Monday, Nov. 20, 1950

"We Have Them Cornered"

At 20,000 feet above the burning North Korean border city of Sinuiju last week, fighter planes in history's first jet dogfight streaked across the morning sky. Eight or more Russian-made MIG-15s tangled for a deadly moment with four U.S. Lockheed F-80s. The score: one Communist jet shot down, another damaged; U.S. fighters, untouched.

Commanding the four Shooting Stars, Major Evans G. Stephens, a Texan, and his wingman, Lieut. Russell Brown of Pasadena, Calif., saw two Communist jets pull out of a dive 50 miles south of the Yalu and turn toward the river at the Americans' altitude, closing fast. Said Stephens afterwards, "Brown and I were between the enemy jets and the river. I called to the rest of my flight to come on up--we have two of them cornered."

The first Red jet got past Stephens, who "pulled the second MIG into my sights and fired. Debris flew off his wing tip and he went into a dive and got away across the border." Brown, meanwhile, was on the tail of the first enemy. Said Brown later: "He was diving at a near vertical angle. I figured we were both doing more than 600 miles an hour. Anyway, the last time I looked at the airspeed indicator it was registering 600 and I think I picked up speed after that.

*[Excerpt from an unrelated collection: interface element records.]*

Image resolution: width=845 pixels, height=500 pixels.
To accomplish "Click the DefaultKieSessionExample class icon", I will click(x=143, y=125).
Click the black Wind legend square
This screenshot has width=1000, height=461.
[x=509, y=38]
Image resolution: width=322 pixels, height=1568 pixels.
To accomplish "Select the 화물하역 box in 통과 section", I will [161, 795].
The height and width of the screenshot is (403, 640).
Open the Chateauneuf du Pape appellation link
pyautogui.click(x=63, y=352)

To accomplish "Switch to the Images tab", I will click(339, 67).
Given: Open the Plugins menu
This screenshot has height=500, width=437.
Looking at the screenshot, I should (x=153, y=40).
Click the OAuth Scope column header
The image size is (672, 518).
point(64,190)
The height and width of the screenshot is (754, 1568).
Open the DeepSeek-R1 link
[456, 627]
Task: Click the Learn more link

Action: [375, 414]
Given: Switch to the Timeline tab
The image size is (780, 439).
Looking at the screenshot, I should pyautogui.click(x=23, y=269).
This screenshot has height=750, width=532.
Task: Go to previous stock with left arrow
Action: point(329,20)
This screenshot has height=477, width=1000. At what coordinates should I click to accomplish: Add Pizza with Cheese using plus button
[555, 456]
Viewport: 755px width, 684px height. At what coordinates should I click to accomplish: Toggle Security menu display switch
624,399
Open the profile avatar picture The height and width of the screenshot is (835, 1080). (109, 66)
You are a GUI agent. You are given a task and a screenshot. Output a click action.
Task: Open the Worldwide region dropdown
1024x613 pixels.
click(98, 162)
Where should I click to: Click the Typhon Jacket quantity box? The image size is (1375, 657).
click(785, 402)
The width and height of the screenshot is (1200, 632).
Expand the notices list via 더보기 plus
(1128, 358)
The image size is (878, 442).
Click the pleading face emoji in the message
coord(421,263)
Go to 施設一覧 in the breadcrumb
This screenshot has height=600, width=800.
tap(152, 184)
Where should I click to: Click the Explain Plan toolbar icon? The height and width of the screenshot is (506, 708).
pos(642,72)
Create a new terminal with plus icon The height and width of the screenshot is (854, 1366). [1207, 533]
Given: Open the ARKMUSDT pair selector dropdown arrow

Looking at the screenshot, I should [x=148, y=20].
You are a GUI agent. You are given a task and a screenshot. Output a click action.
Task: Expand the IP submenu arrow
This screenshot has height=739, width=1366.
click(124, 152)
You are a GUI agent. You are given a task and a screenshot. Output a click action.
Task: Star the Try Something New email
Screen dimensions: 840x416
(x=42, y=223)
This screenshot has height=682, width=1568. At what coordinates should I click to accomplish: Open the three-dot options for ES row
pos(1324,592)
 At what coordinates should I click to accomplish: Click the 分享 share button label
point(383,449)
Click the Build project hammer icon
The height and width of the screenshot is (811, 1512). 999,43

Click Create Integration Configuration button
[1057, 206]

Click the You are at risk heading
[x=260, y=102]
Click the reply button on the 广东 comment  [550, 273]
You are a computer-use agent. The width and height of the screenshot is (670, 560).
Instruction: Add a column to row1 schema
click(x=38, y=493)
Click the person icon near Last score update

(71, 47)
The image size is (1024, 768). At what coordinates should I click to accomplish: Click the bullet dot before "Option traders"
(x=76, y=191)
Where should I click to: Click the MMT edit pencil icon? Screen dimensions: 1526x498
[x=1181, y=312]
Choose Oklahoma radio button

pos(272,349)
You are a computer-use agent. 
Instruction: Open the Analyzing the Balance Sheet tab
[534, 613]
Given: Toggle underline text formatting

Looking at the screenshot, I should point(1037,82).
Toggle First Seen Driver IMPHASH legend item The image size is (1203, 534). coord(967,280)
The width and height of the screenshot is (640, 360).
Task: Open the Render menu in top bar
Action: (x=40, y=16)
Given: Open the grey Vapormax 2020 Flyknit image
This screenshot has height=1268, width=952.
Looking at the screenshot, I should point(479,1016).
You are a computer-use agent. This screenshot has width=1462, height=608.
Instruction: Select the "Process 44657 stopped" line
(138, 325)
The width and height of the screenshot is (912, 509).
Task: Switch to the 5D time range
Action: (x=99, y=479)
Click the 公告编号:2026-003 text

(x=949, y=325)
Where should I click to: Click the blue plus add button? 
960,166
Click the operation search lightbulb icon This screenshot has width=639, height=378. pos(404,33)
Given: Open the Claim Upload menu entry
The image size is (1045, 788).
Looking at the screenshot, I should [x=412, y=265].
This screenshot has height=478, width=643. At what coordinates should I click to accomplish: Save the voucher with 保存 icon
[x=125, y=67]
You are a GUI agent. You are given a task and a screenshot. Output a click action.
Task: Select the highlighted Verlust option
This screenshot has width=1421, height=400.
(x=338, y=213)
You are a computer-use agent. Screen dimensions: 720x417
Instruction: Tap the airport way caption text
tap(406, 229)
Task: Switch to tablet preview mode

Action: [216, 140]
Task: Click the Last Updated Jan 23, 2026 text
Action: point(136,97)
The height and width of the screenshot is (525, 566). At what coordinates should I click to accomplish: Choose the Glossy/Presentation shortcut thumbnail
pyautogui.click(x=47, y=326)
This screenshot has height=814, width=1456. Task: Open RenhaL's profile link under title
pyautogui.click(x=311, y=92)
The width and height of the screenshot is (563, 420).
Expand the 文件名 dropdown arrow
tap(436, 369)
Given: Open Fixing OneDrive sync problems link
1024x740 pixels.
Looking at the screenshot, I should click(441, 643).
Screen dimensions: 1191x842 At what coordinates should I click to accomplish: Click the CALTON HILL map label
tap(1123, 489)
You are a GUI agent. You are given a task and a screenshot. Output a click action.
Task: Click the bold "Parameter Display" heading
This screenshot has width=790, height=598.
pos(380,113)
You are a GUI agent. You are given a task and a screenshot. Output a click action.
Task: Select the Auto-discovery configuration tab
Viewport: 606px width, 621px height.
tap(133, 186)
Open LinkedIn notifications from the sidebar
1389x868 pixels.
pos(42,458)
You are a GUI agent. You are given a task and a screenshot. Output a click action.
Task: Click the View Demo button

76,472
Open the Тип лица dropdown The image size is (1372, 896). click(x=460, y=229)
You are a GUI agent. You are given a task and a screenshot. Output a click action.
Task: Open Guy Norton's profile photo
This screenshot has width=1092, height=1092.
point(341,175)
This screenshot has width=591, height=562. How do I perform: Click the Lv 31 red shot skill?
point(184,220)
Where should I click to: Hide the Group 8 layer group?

"The MIG was not pulling away from me--but I wasn't closing the gap either. I was at the extreme effective firing range, but when I saw I couldn't gain on him I led him with my sights and held down the gun trigger. After two or three seconds of my fire his engine section area began to smoke and then his engine exploded. The MIG pilot did not get out, and his plane went into the ground."

At week's end the reality of jet combat --the fastest kind of fighting known to man--was becoming routine along the Korean-Manchurian border. At least five more Red jets were destroyed by U.S. jet fighters.